「社長が仕事をそうやって取った方が会社の売上は上がるんちゃうん?」
先日、現場で逢った職人の親方が私に言った一言。
ちなみにこの方とは付き合いも古く、私がまだ前の会社で営業バリバリだった頃から色んな事を教えてもらっている非常に気の置けない職人さん。いろんな事を言われるが、私のことは好きだろうと自負していますし、裏表がなく私も大好きですし、信用しています。
それにしても、この質問は多くの経営者が考えるテーマの一つではないでしょうか。
持論として、うちの業種においては私は10人くらいだと社長自身が売上を求めて動くのが最適だと考えます。
50人くらいの会社ではたまにはよいが、原則営業活動をしないほうが良いと考え、100人くらいの会社では忙しいでしょうが社長がバタバタしていないで、端からみるとスケジュールはいろいろあるが、自由な時間も多いねと感じられる状態が望ましいと思います。
うちはまだまだ50人には満たないですが、実体験として、今日の数字を追っても何も会社として蓄積されず、アウトプットの連続性は会社の先細りに見事に連鎖するというのがあります。
また、これは社歴の長い短いではなくただの従業員数で考えるのがよいのではとも思っています。
創業30年の会社でも、会社全員で5人であれば社長は営業するのがうまくいく。ここで大切なのが、営業をしなければいけないのではなく、営業活動をしたほうが会社がうまくまわるのではないかということです。
会社をはじめてまだ3年だが、社員が70人いる急成長した会社で社長が営業活動をしていたら必ず会社はうまくいかなくなるのではないかと考えるんです。
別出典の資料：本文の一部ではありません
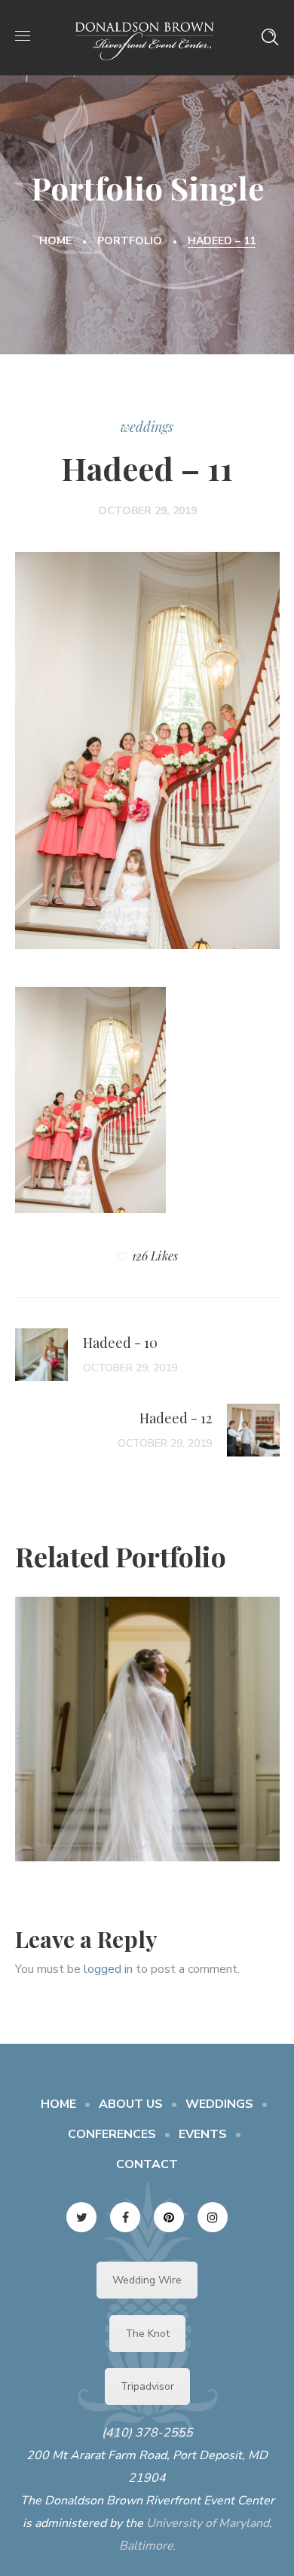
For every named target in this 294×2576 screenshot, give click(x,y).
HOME (58, 2104)
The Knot (147, 2333)
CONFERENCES (112, 2134)
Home (55, 241)
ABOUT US (131, 2104)
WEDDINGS (219, 2104)
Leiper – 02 (147, 1716)
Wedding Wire (147, 2280)
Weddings (147, 427)
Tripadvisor (147, 2386)
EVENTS (203, 2134)
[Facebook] (125, 2217)
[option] (147, 1740)
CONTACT (147, 2164)
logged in (108, 1969)
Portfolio (129, 241)
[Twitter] (81, 2217)
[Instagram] (213, 2217)
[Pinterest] (169, 2217)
先日の会社のソフトボール大会でも何人かの経営者とそんな話をしましたが「自分でやっても何も残らない」というのが共通の答えであったような気がします。
考える時間がとれなく、想定する余裕がないからか。
また、インプットの時間をしっかりととらないと優れたアイデアがでないからか。
そして、全体をきちんとみて、コミュニケーションを会社の人間ときちんととらないと伝わらず、また分かってあげようとしていないから分かってもらえない、その悪循環が生じるからか。
とにかく、物事を創るということは片手間にはできない。
いや、物ではまだ良いかもわかりませんが、ここに人がからむと本当に片手間では創れない。
おこがましいですが、うちには良い人間がたくさんいますので私自身がもっとうまくまわしていかないといけないなと葛藤する今日この頃です。